S. 3017 was introduced several months ago by Senators Williams and Javits to make changes and improvements to ERISA. The ESOP Council suggests that S. 3017 be modified to provide certain beneficial relief to ESOPS under existing provisions of Federal and state securities laws.

We suggest that S. 3017 provide that all stock distributed by an ESOP maintained by an SEC reporting company be deemed "unrestricted", in order that employees will not be subject to resale restrictions under Rule 144 under the Securities Act of 1933. We suggest that Section 12(g) of the Securities Exchange Act of 1934 be clarified to assure that stock held by an ESOP will be deemed to be held only by one shareholder, in order to avoid the possibility of an ESOP forcing a company to register with SEC under that Act. We suggest that S. 3017 provide that normal elections by employees regarding ESOP participation and distribution not be deemed a securities offering under the 1933 Act. Finally, we recommend that open-market purchases of stock by an ESOP not be subject to the restrictions imposed under SEC Rule 13e-2. These changes would facilitate the operation of ESOPS in both publicly-traded and closely-held companies. Finally, provisions should be added to S. 3017 to alleviate certain problems for ESOPS under state "blue sky" laws. These problems will be discussed below.

S. 2788

On May 15, 1978, the Committee on Commerce, Science and Transportation reported the Regional Rail Reorganization Act Amendments of 1978. Included in S. 2788 was a provision requiring the Consolidated Rail Corporation to establish an ESOP for its employees in conjunction with the proposed additional Federal financing of Conrail. The ESOP Council strongly endorses the concept of requiring employee stock ownership as a condition for corporations receiving Federal assistance.

S. 3223

On June 22, 1978, Senator Gravel introduced a bill authorizing tax-favored treatment for General Stock Ownership Plans. The GSOP concept is related to the ESOP concept and provides a vehicle for the broadening of stock ownership among all citizens.
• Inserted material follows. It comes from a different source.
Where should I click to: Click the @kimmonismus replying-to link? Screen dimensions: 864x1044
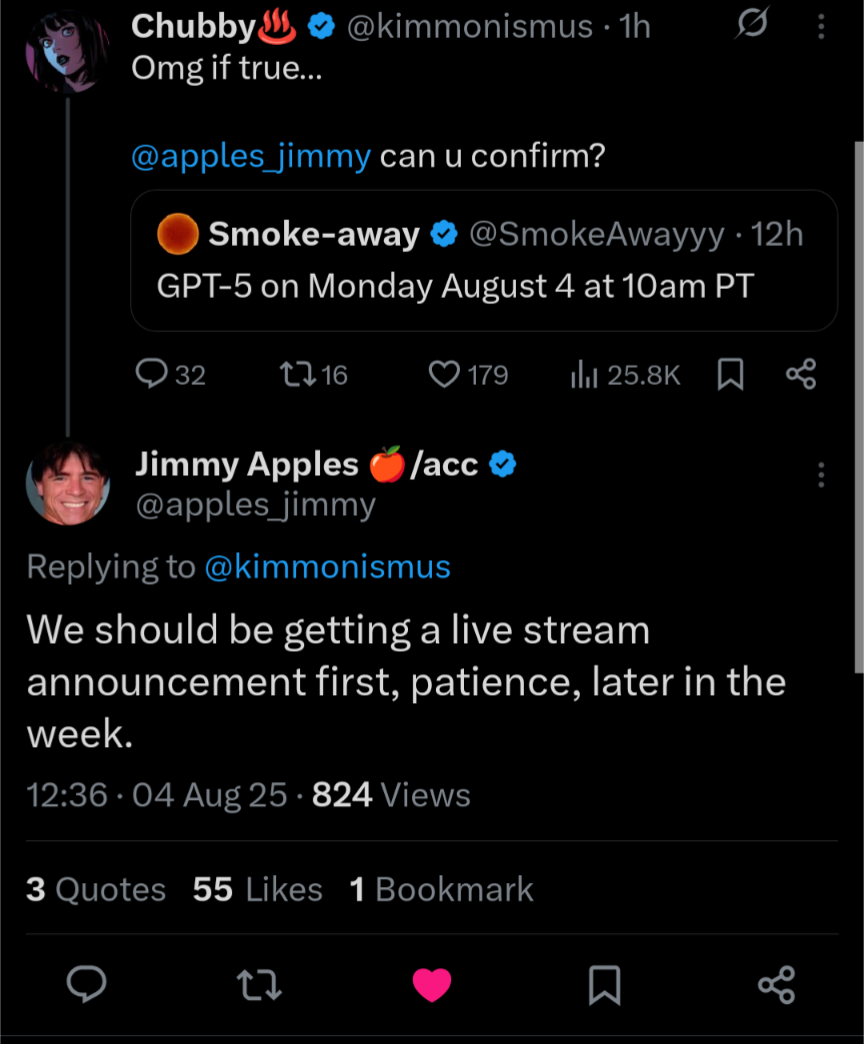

Although S. 3223 does not provide any additional incentives for ESOPS and will not directly affect ESOP companies, the ESOP Council endorses any technique which results in the diffusion of capital ownership on an equitable basis. H.R. 12094

The proposed Voluntary Job Preservation and Community Stabilization Act would provide for a new Federal financing program for troubled companies and would encourage the adoption of ESOPS in connection with this financing. The ESOP Council endorses any program which encourages the creation of new ESOPS and believes that the Congress should give preference under any Federal financing program where an ESOP is utilized to provide ownership-sharing opportunities for workers.

General

REGULATORY PROBLEMS FOR ESOP

The ESOP Council believes that the Federal agencies have not fully complied with the mandate of section 803 (h) of the 1976 Tax Reform Act, in which the Congress expressed its intent to encourage the adoption of ESOPS and cautioned that regulations and rulings of the agencies were not to hinder the establishment and operation of ESOPs. Notwithstanding Section 803 (h), both the Internal Revenue Service and the Department of Labor, those agencies charged with the responsibility for the enforcement of ERISA, continue to maintain their past hostile attitudes toward the ESOP concept.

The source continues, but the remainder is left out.